→ GIVEN INSTRUCTION: Extend the essay on the international boundaries of empathy, starting after its final sentence.

→ SOURCE EXCERPT:

Helping ourselves help ourselves
Understanding the international boundaries of empathy

Around 200 people, mostly elderly, were murdered by gang members this weekend in Port-Au-Prince, Haiti. They were killed by machete and by knife, their bodies were burned or thrown into the ocean. The news of the massacre emerged slowly and information remains incomplete because the area of the city is controlled by gangs, not by government.

The explanation of why this massacre occurred now is horrific and specific — a gang leader ordered the killings of people who practice Voodoo after a priest told him Voodoo, an official religion of Haiti, was responsible for the leader’s son’s fatal illness. The explanation for why this massacre can occur at all would be more generically applicable — the same answer to why the Dominican Republic is using locked cattle cars to deport 10,000 Haitians a week back to a collapsed country, or why the Biden administration has similarly decided to resume sending Haitians back to homelessness and death.
A full accounting would include slavery, the reparations Haitians were forced to pay to their formers enslavers, US-led occupation and forced labor, dictatorship and more intervention, rampant corruption by elites, pernicious cycles of aid, the international drug trade, and exposure to both earthquakes and hurricanes.
But precisely because of multiplicity of reasons for destruction within the country, I wonder if another correct answer to that question – even a more direct answer– is because those of us outside of it are allowing these things to occur. Without reducing the agency of the domestic and international forces directly complicit in the crisis, I want to dwell on the possible agency of the uninvolved but capable.
Why dwell on this particularly atrocity instead of any other I could pick from the news? Though horrifying, I could easily look to a month ago to find a similar example elsewhere. And that’s right: I’m not interested in debating the particulars of a conflict I have no expertise in or personal connection to. Instead I’m pausing here because, for whatever reason, I was able to notice how close I was to processing this news item just like all the others: to encounter it and immediately just scrolling on. I was able to realize that (a) this is the exact way we’ve come to process everything, and (b) this is totally insane.
Setting aside the technological reasons that would explain why we’ve been conditioned to flit away from everything, I want to consider why this kind of news specifically would have such low impact on us, despite being so objectively terrible. Given a slight remove from my usual behavior, I want to interrogate what forces are insulating me from caring more deeply, from talking about it, from doing something about this kind of atrocity.

[Entries on finding words and elements]
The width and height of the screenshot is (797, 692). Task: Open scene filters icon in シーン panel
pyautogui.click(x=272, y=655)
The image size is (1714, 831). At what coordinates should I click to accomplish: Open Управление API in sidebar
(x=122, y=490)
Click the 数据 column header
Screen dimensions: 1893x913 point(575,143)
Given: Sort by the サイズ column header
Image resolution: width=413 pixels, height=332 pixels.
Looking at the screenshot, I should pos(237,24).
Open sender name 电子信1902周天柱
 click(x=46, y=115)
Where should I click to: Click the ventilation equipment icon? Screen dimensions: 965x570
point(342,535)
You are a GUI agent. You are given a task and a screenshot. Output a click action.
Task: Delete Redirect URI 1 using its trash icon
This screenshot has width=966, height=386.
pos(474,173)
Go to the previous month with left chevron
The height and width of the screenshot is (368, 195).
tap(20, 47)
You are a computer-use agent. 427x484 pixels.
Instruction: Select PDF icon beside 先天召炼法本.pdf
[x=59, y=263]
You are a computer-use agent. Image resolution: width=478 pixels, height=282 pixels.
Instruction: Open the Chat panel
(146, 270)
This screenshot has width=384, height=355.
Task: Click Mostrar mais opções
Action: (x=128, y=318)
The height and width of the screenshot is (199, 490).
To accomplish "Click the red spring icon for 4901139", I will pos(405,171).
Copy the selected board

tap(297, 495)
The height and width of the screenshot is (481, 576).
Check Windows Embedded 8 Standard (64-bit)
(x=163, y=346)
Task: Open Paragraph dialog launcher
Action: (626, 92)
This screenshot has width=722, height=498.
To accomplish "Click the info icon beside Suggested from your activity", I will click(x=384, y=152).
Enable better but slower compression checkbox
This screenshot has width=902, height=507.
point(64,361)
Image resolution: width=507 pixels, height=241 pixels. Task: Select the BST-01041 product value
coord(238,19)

→ RESPONSE TO THIS TASK:
I think there are a few straightforward reasons. First, the amount of violence we are exposed to in a global information network is certainly one part: a certain amount of callousness is required in order to live the rest of our lives. Second, the history of intervention, particularly American intervention, has made the left justifiably cynical about the role of (imperial) outsiders. Whether it’s been CIA-led regime change in Latin America, covers and lies in Iraq, or intervening on the wrong side in Gaza, this week’s renewed bombing in Syria, there’s little reason to trust ourselves to in an affirmative role in altruistic interventions. Third, there’s a persistent bias that “foreign policy” and “international relations” are the realm of experts and that average people simply aren’t qualified to have a position on these complex subjects. All of these certainly reduce how we perceive our individual agency with regard to suffering in other countries.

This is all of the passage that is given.